Ashrawi released a statement Thursday, saying the move was “a blatant disregard for life and the sanctity of death, and is yet another violation of international law and international humanitarian law.” She cited Article 34 of the Additional Protocol to the Fourth Geneva Convention, which say “the remains of persons who have died for reasons related to occupation or in detention resulting from occupation or hostilities and those of persons not nationals of the country in which they have died as a result of hostilities shall be respected, and the gravesites of all such persons shall be respected, maintained and marked.”
Furthermore, Ashrawi noted, the Articles affirm that states are “required to facilitate access to the gravesites by relatives of the deceased,” “to protect and maintain such gravesites permanently,” and “to facilitate the return of the remains of the deceased and of personal effects to the home country upon its request or, unless that country objects, upon the request of the next of kin.”“This is not only inhumane,” Ashrawi said, “it is a deplorable form of collective punishment and cruelty for the families who are mourning the loss of their loved ones. Once again, Israel must be made to comply with the fundamental tenets of decency, civilized behavior and international law.”
A lawyer from the Jerusalem Legal Aid and Human Rights Center Muhammad Abu Sneina told Ma’an on Wednesday that the announcement would not affect the appeal process, and that the center and the prisoners’ committee continue to demand the release of the bodies of the slain Palestinians to their families.
Palestinian leaders, however, have expressed their lack of faith in the Israeli Supreme Court to provide justice on the case. Head of the Palestinian Committee of Prisoners’ Affairs Issa Qaraqe denounced the judiciary as “unjust, biased, and nothing more than a tool serving the occupation’s racist and extremist authorities.”

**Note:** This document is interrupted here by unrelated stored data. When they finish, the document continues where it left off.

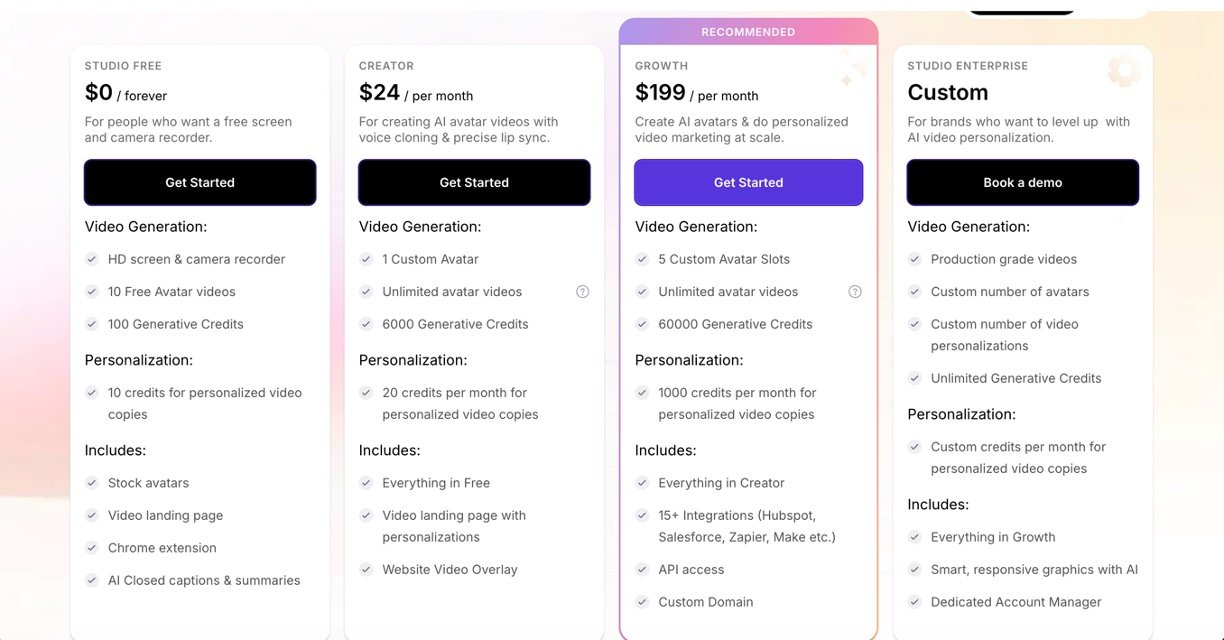Click the help icon beside Growth unlimited avatar videos
Viewport: 1224px width, 640px height.
[855, 292]
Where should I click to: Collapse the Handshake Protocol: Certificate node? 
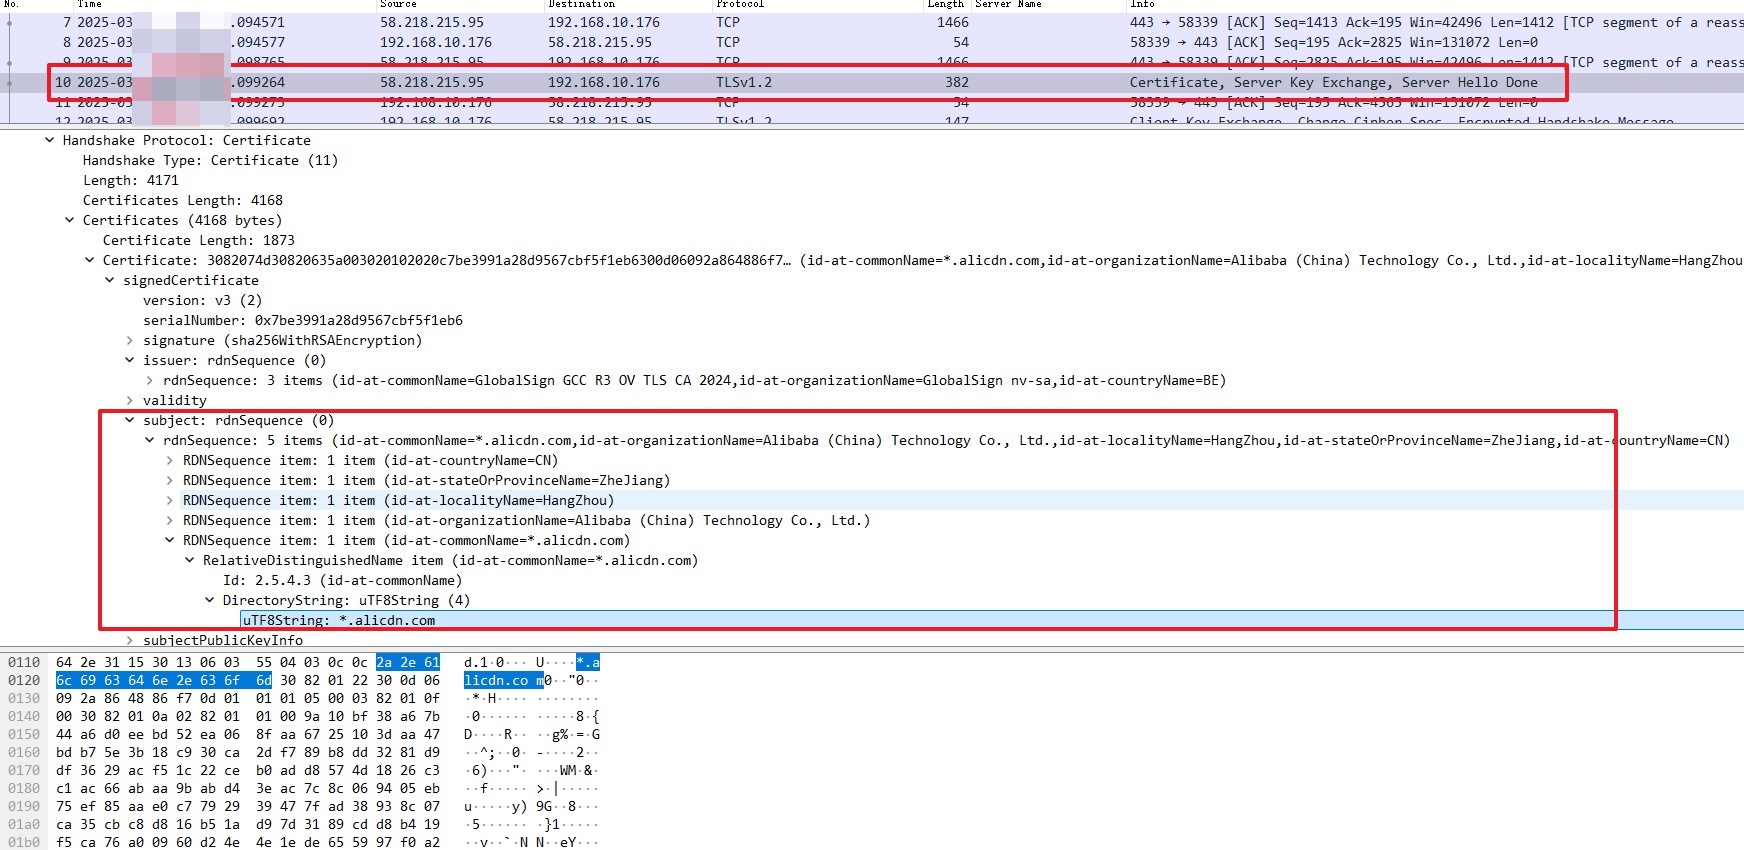pos(50,140)
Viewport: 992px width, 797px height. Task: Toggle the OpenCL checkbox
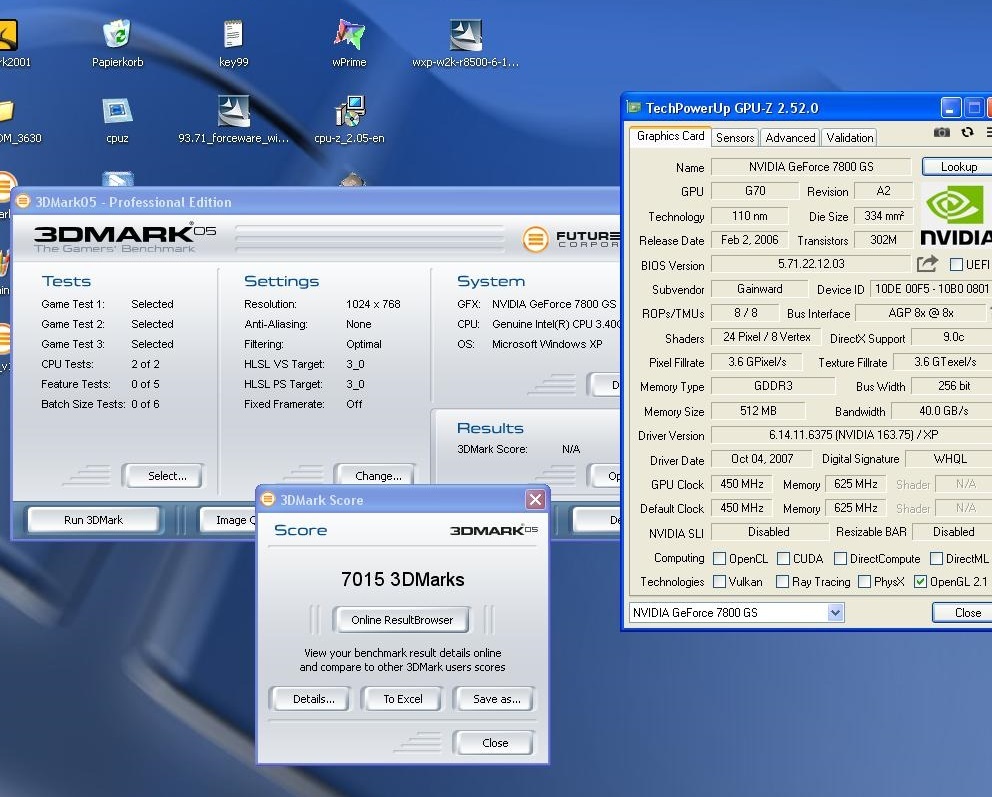point(719,559)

The committee said Israel is withholding 249 slain Palestinian bodies, who have been buried in the cemeteries of numbers over the years.
In addition to Israel’s hope that the bodies can be used as bargaining chips in future negotiations with Hamas, Israeli authorities have also claimed that the policy of withholding remains is an attempt to avoid “incitement” during funerals of Palestinians killed by Israeli forces in the occupied territory. When bodies are returned, Israel imposes strict conditions on funerals.
Palestinian prisoners’ rights group Addameer and Israeli minority rights group Adalah have condemned Israel’s practice of withholding bodies as “a severe violation of international humanitarian law as well as international human rights law, including violations of the right to dignity, freedom of religion, and the right to practice culture.”